Et le vendeur de spiritueux n'est pas le seul à souffrir de la consommation chinoise. Son concurrent Rémy Cointreau a vu son chiffre d'affaires reculer de 15,7% au premier trimestre de son exercice décalé à cause du déstockage qui pèse « notamment aux Etats-Unis », en plus de l'inflation et d'une « activité promotionnelle accrue » en Europe, d'un « ralentissement de la consommation en Asie du Sud Est » et de la « poursuite des déstockages » du whisky en Chine.

De son côté, le géant du luxe et des spiritueux LVMH a annoncé, fin juillet, une baisse de 14% de son bénéfice net au premier semestre. Les ventes du groupe de Bernard Arnault ont elles aussi reculé de 1% à 41,68 milliards d'euros, « dans un climat d'incertitudes économiques et géopolitiques ». Concernant les ventes de vins et spiritueux du groupe, celles-ci ont chuté de 12% à 2,8 milliards d'euros. Elles sont marquées par une baisse de consommation du champagne dans un contexte « de normalisation » de la demande selon le groupe, ainsi que par un cognac pénalisé par une faible demande en Chine.

Optimisme pour le second semestre

Si les temps sont durs pour le luxe et particulièrement les spiritueux, Pernod Ricard se réjouit toutefois d'une amélioration « progressive » des volumes pour la plupart des marchés au second semestre.
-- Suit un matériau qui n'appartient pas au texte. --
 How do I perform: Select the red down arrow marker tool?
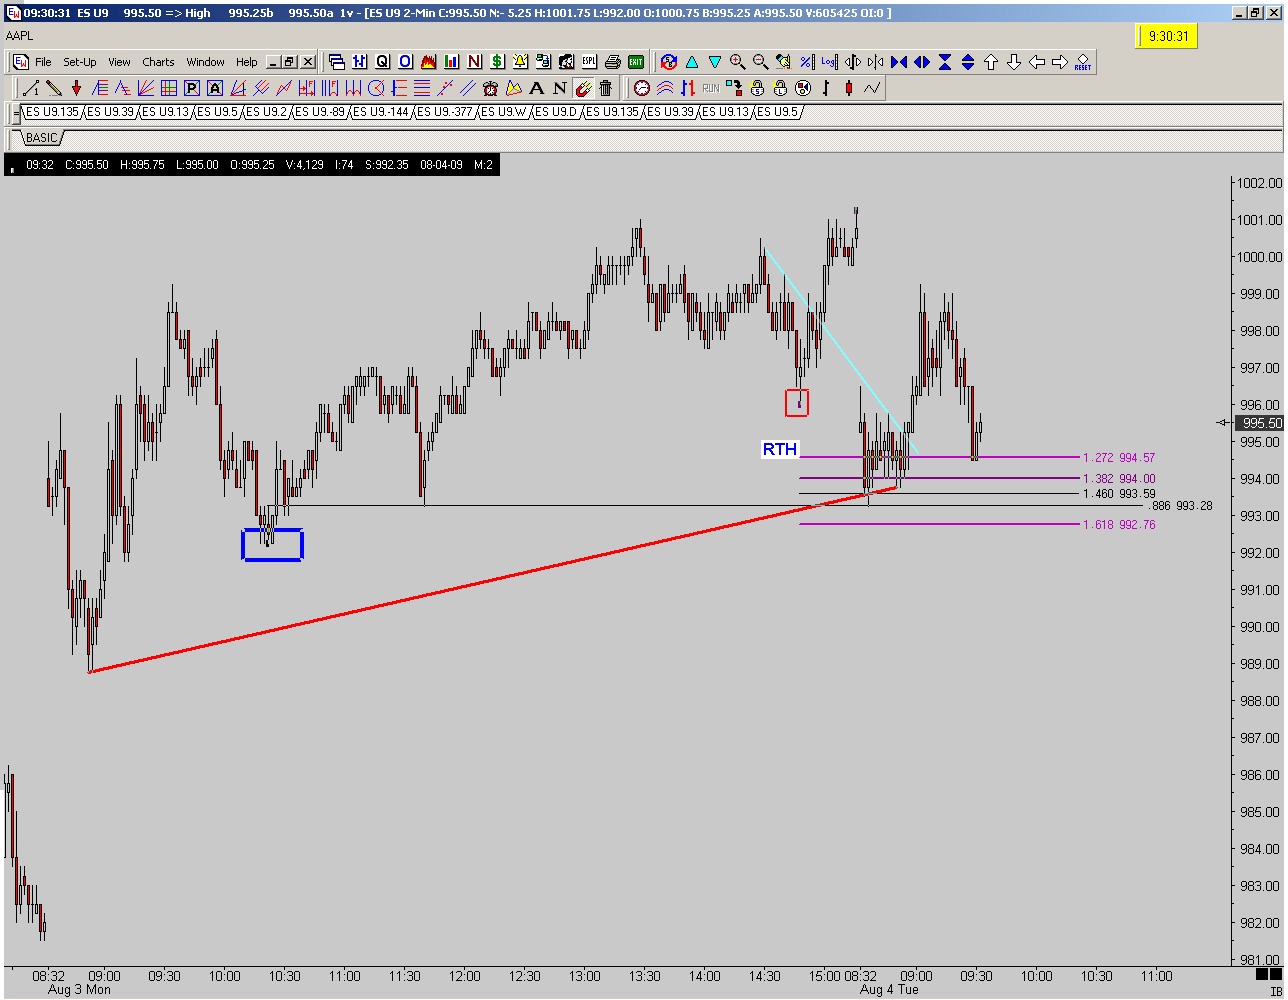click(76, 88)
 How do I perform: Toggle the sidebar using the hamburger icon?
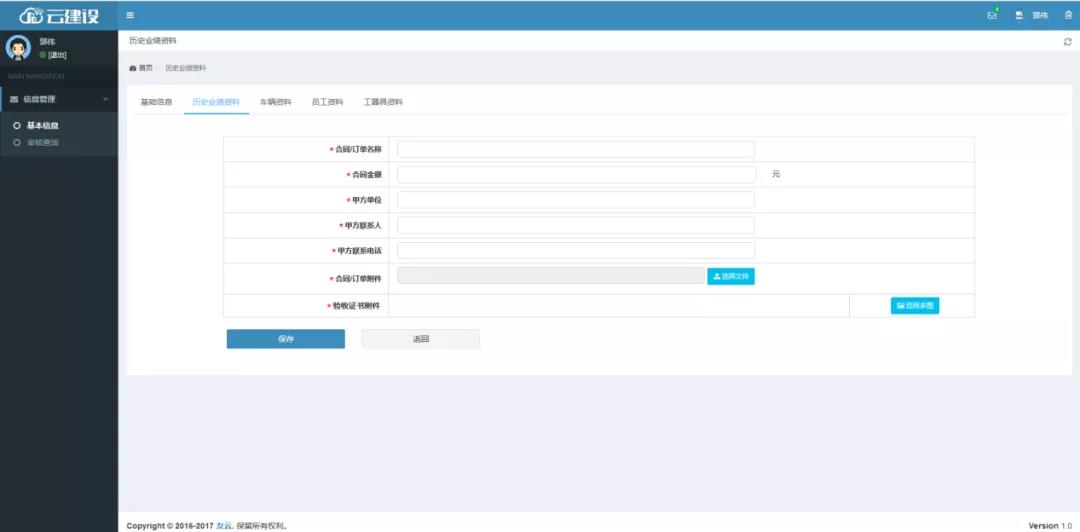coord(130,15)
Si sa marge brute est également en baisse sur l'exercice (-4%), Pernod Ricard se félicite d'un « strict contrôle des coûts »« d'efficacités opérationnelles » et d'un « effet prix » qui lui ont permis une croissance de sa marge opérationnelle organique de 0,8 point.

Pour son prochain exercice, Pernod Ricard prévoit« un retour à la croissance organique du chiffre d'affaires, avec une amélioration progressive des volumes ».
 
Le groupe dit réitérer avec confiance son ambition de moyen terme d'une croissance organique du chiffre d'affaires « dans le haut d'une fourchette comprise entre 4-7% » et d'« une croissance organique de la marge opérationnelle courante de +50 à +60 points de base ».

Un optimisme qui a plu aux investisseurs et qui a fait monter le cours de l'entreprise de 4,16% à 11h à la Bourse de Paris, à 133,95 euros.

Vers le retour de la consommation chinoise?

La reprise pourrait notamment venir de l'Est puisque pour tenter de relancer la consommation et l'économie chinoise, le président Xi Jinping avait appelé en mai à faire de la lutte contre le chômage des jeunes la « priorité absolue ». Dans le même temps, la Banque centrale de Chine a abaissé plusieurs de ses taux directeurs fin juillet. Enfin, début août, la Chine a publié un plan pour stimuler la consommation des ménages.

Aux Etats-Unis cependant, Pernod Ricard prévoit « des ajustements de stocks supplémentaires en 2024/25 ».

Au final,« le super cycle que le secteur (du luxe et des spiritueux, ndlr) a connu pendant la reprise post-pandémie semble toucher à sa fin et nous allons vers une normalisation de l'activité»,expliquait àLa Tribune, en février, Charles-Louis Scotti, analyste chez Kepler Cheuvreux, responsable de la recherche dans le secteur du luxe.
Ce dernier table notamment sur une croissance annuelle des ventes de 6% pour le secteur entre 2023 et 2026 contre 11% entre 2019 et 2023.